◆ GOAL OF THE EXERCISE ◆
Word for word, transcribe every line below.

=== Section Start ===

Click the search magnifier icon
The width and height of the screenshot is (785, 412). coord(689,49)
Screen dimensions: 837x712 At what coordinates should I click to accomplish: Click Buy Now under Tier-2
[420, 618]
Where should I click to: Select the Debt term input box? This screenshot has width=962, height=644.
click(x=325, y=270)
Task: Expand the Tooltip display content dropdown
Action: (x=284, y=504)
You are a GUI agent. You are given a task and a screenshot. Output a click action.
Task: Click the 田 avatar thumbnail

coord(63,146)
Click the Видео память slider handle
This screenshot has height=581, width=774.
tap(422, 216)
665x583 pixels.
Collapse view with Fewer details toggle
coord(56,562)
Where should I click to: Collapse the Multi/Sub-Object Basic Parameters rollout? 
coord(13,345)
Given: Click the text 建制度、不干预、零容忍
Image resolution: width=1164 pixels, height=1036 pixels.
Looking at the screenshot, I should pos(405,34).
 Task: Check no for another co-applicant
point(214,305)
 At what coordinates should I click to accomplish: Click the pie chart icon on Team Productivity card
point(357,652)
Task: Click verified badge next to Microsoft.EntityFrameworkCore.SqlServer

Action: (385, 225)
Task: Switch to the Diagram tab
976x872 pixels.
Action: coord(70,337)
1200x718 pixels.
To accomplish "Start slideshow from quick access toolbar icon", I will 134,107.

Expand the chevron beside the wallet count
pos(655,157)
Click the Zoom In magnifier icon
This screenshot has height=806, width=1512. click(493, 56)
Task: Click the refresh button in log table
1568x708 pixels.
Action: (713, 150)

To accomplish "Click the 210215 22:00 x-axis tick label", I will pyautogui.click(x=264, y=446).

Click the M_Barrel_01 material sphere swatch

=== Section End ===

◆ RESULT FOR THIS EXERCISE ◆
Click the search magnifier icon
The width and height of the screenshot is (785, 412). coord(689,49)
Screen dimensions: 837x712 At what coordinates should I click to accomplish: Click Buy Now under Tier-2
[420, 618]
Where should I click to: Select the Debt term input box? This screenshot has width=962, height=644.
click(x=325, y=270)
Task: Expand the Tooltip display content dropdown
Action: (x=284, y=504)
You are a GUI agent. You are given a task and a screenshot. Output a click action.
Task: Click the 田 avatar thumbnail

coord(63,146)
Click the Видео память slider handle
This screenshot has height=581, width=774.
tap(422, 216)
665x583 pixels.
Collapse view with Fewer details toggle
coord(56,562)
Where should I click to: Collapse the Multi/Sub-Object Basic Parameters rollout? 
coord(13,345)
Given: Click the text 建制度、不干预、零容忍
Image resolution: width=1164 pixels, height=1036 pixels.
Looking at the screenshot, I should pos(405,34).
 Task: Check no for another co-applicant
point(214,305)
 At what coordinates should I click to accomplish: Click the pie chart icon on Team Productivity card
point(357,652)
Task: Click verified badge next to Microsoft.EntityFrameworkCore.SqlServer

Action: (385, 225)
Task: Switch to the Diagram tab
976x872 pixels.
Action: coord(70,337)
1200x718 pixels.
To accomplish "Start slideshow from quick access toolbar icon", I will 134,107.

Expand the chevron beside the wallet count
pos(655,157)
Click the Zoom In magnifier icon
This screenshot has height=806, width=1512. click(493, 56)
Task: Click the refresh button in log table
1568x708 pixels.
Action: (713, 150)

To accomplish "Click the 210215 22:00 x-axis tick label", I will pyautogui.click(x=264, y=446).

Click the M_Barrel_01 material sphere swatch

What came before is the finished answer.